Lately, tho, my perceptions have changed. With the advent of the Walker Channel, the interactivity of the blogs and their rich links to other online sources, the accesibility of ArtOnCall, and the WAC-supported mnartists.org, as prime examples, I now feel much more invited to be a part of the museum itself. This is highly rewarding to me personally and, as participation grows, must be even more rewarding for the institution. The experience extends way beyond the museum walls, via the internet’s growing interactivity. I can now “visit” and contribute to the museum from anywhere in the world!
Looking at other museum websites from around the world, I find the Walker is at the forefront of this movement. Another reason to be proud of Minnesota!
PS - PLEASE PRESERVE THE OLD GUTHRIE - IT AINT TOO LATE! IT WILL BE A JEWEL IN THE WALKER’S COLLECTION IN 30 YEARS, AND CAN BE A GREAT PART OF THE MUSEUM’S SPACE, NOT NECESSARILY AS A THEATER>>>LETS BE IMAGINATIVE!!!
Comment by Jim Grafsgaard — 10/29/2006 @ 11:44 pm
http://www.savetheguthrie.org
Comment by Jim Grafsgaard — 10/29/2006 @ 11:57 pm
I just returned from the Association of Science and Technology Centers’ Annual Conference where there was allot of discussion about these very issues. I think the biggest challenges we face in this arena are related to cultural shifts the staff at our institutions will have to make. Museums have traditionally played a very authoritarian role where they hold the knowledge that they parcel out to the visitor. However, following the emergent web trends that you describe will dramatically change this structure where the information will flow more freely back and forth between visitor and institution. Even though the positive examples in this change abound many traditionalists in the field are quite frankly terrified of this level of exchange and the challenges it might bring. Personally, I think they need to get over it but also know that the technophiles who might drive this change probably need to do more hand holding to guide people through this new way of being a museum (art, science, or natural history).

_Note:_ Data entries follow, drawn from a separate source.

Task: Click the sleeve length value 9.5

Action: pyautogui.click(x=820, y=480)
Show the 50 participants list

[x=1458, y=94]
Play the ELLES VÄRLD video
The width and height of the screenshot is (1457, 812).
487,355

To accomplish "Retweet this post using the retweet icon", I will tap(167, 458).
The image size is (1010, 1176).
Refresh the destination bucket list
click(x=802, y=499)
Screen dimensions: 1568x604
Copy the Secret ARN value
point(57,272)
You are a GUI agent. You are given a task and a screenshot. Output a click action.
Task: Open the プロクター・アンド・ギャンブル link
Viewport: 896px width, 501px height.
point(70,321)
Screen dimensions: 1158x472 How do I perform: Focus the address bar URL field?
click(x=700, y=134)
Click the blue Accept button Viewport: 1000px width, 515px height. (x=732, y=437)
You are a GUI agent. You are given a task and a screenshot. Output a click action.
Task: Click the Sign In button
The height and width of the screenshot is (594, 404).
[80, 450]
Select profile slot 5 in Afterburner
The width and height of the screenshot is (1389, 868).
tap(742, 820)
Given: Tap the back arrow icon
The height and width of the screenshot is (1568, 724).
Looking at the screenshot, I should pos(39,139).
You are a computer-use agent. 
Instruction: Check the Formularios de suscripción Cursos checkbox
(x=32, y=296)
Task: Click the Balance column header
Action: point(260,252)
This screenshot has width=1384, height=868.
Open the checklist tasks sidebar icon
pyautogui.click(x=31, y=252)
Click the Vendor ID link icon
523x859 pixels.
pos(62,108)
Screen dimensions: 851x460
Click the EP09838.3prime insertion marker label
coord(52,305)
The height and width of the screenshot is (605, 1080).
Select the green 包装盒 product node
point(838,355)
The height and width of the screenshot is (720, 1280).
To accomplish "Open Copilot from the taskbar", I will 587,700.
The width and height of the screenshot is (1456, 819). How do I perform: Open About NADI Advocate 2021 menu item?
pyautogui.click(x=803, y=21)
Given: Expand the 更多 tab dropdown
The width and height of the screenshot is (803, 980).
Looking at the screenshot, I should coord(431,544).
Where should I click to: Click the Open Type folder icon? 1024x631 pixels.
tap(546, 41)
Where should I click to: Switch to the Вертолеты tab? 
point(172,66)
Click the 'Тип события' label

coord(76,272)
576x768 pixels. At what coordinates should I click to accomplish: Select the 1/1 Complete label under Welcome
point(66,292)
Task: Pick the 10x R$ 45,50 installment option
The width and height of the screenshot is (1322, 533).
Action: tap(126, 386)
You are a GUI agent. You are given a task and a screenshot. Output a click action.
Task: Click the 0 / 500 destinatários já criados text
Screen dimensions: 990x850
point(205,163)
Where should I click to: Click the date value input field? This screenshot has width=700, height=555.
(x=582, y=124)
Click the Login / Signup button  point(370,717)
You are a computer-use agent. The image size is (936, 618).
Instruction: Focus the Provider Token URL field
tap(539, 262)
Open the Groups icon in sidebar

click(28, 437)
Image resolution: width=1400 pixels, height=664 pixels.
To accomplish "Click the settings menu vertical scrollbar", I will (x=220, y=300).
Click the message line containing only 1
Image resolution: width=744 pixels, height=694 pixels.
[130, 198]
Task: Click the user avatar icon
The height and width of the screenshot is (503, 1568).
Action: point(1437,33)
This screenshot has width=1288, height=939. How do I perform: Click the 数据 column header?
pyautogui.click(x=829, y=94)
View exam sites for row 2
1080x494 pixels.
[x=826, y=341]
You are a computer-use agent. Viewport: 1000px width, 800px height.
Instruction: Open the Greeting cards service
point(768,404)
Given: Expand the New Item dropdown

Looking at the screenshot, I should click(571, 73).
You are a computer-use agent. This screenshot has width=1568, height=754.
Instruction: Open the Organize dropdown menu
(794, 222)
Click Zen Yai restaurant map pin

Comment by bryan kennedy — 11/2/2006 @ 4:37 pm
Bryan, I agree with you and those types of issues are exactly why I wrote this post. I think that institutions as a whole need to realize that opening the doors of information does not in any way diminish their authority on a topic. In many ways it actually enriches it by allowing others in on the conversation. In my opinion, if you’re not willing to have a dialog with your public, why are you inviting them into your museum, and why should they care enough to come?
Comment by Brent Gustafson — 11/2/2006 @ 5:03 pm
Brent,
I agree completely with your take on the matter. I have long maintained that the “white cube” of the gallery space strips away most or all of the contextual clues that originally informed an artwork’s creation–the artist, the time and place in which he/she worked, the issues that mattered to him/her, the works by the same artist that led up to the piece or that followed it, the works by other artists to which it may have responded–even the discourse that has grown up around the artwork since its making. Technology can help restore those threads, and reconstitute the semantic constellation that endows the work with much of its meaning. This is not to say that artworks have no expressive power on their own, but simply to acknowledge that many artists have developed conceptual projects far removed from the everyday experience of even educated visitors, and not immediately apparent in the physical manifestation of their work. The link below leads to some of the many multimedia contextualizations we have published over the years both in the galleries and online at SFMOMA.
Having said that, technology is not the only way to convey this broader context. We have also been experimenting lately with “learning lounges” in the galleries that augmenting computer kiosks with video clips and good old fashioned analog media: wall displays of photos, texts, and FAQs about the artist and his/her symbolic universe. Our research shows that visitors love seeing videos of the artist most; they also spend time looking at the wall graphics that explore an artist’s oeuvre. So while we often think first and foremost of technology because that’s what we make, it should be considered but one of an array of interpretive strategies that include brochures, docent tours, wall labels, etc.